◆ **EXERCISE INSTRUCTIONS**
Report each line of the data below in which "pixels" appears.

◆ **SUPPLIED RECORDS**
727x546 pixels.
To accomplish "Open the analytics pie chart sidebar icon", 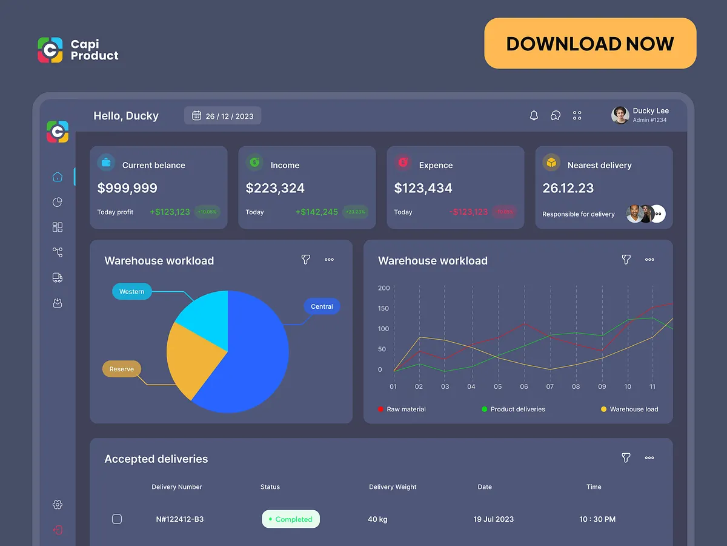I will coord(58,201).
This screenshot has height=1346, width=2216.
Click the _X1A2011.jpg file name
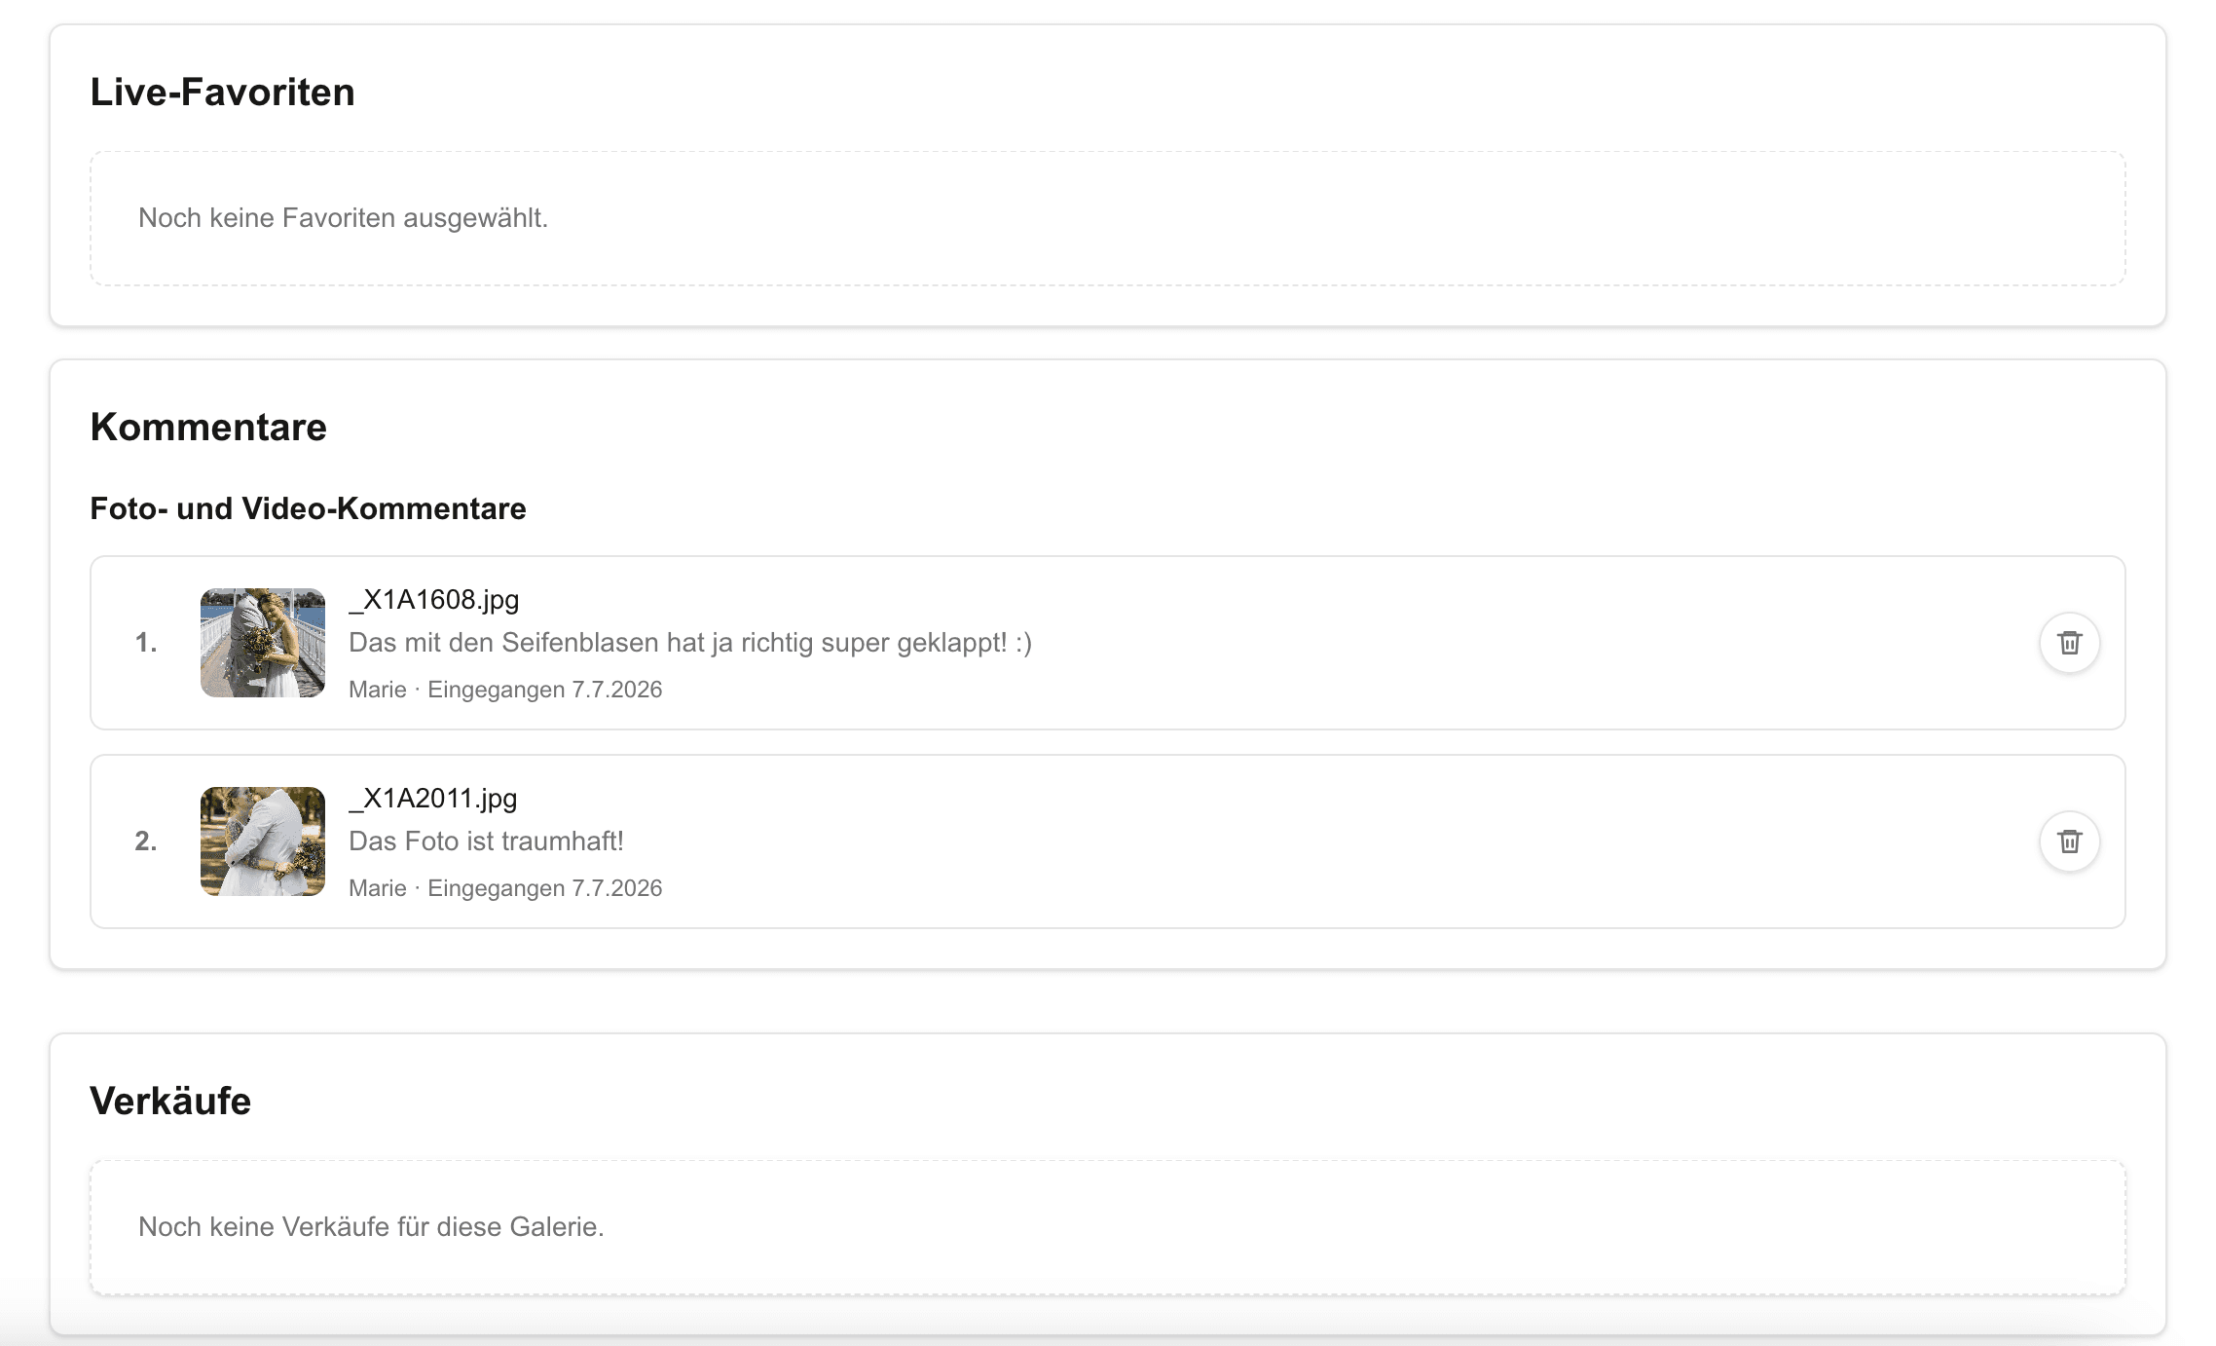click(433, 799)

...

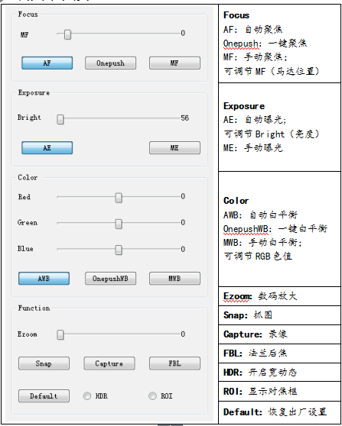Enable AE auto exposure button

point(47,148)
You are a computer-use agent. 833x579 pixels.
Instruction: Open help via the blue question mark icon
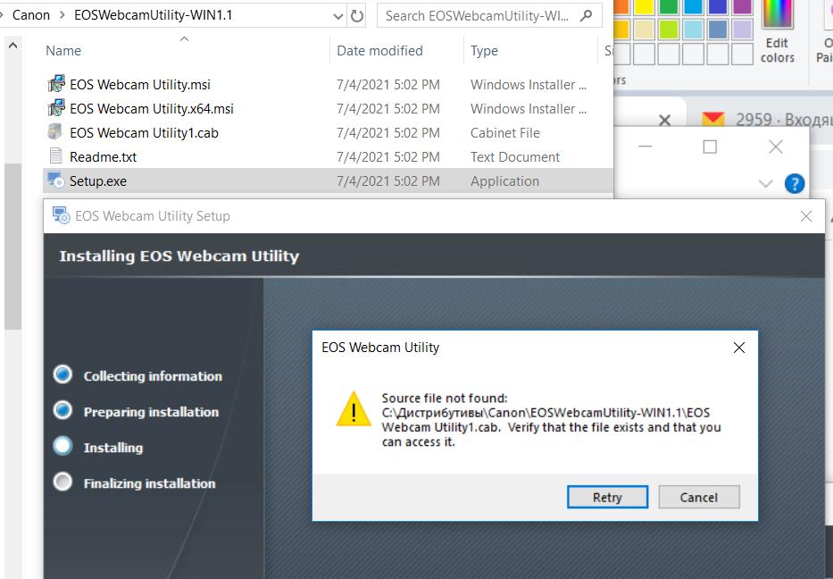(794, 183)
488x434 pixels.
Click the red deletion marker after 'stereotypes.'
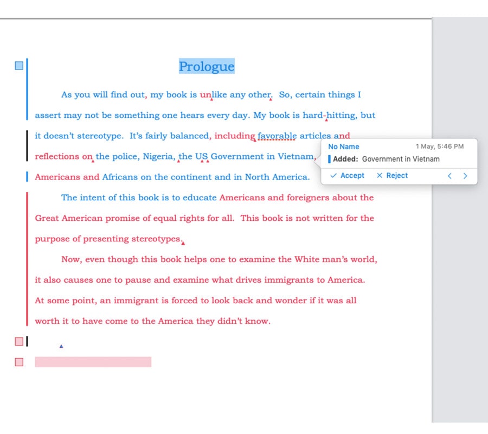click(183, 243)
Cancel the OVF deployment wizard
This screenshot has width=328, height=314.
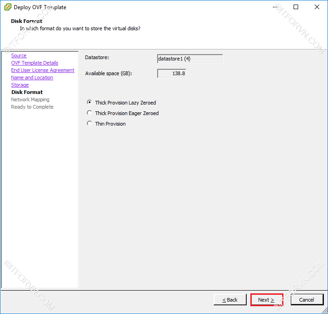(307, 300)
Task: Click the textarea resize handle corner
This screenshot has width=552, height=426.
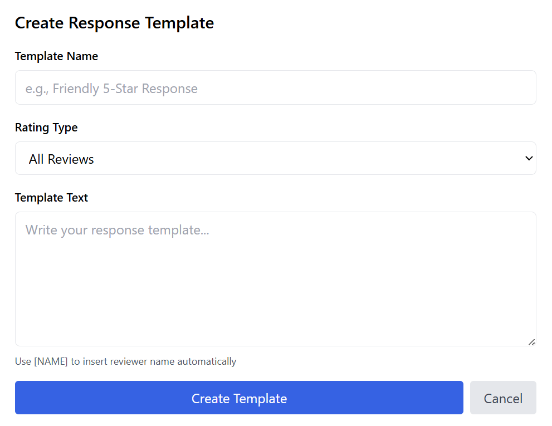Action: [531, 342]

◆ **EXERCISE ANSWER**
727x546 pixels.
You are a computer-use agent. 833x579 pixels.
488x434 pixels.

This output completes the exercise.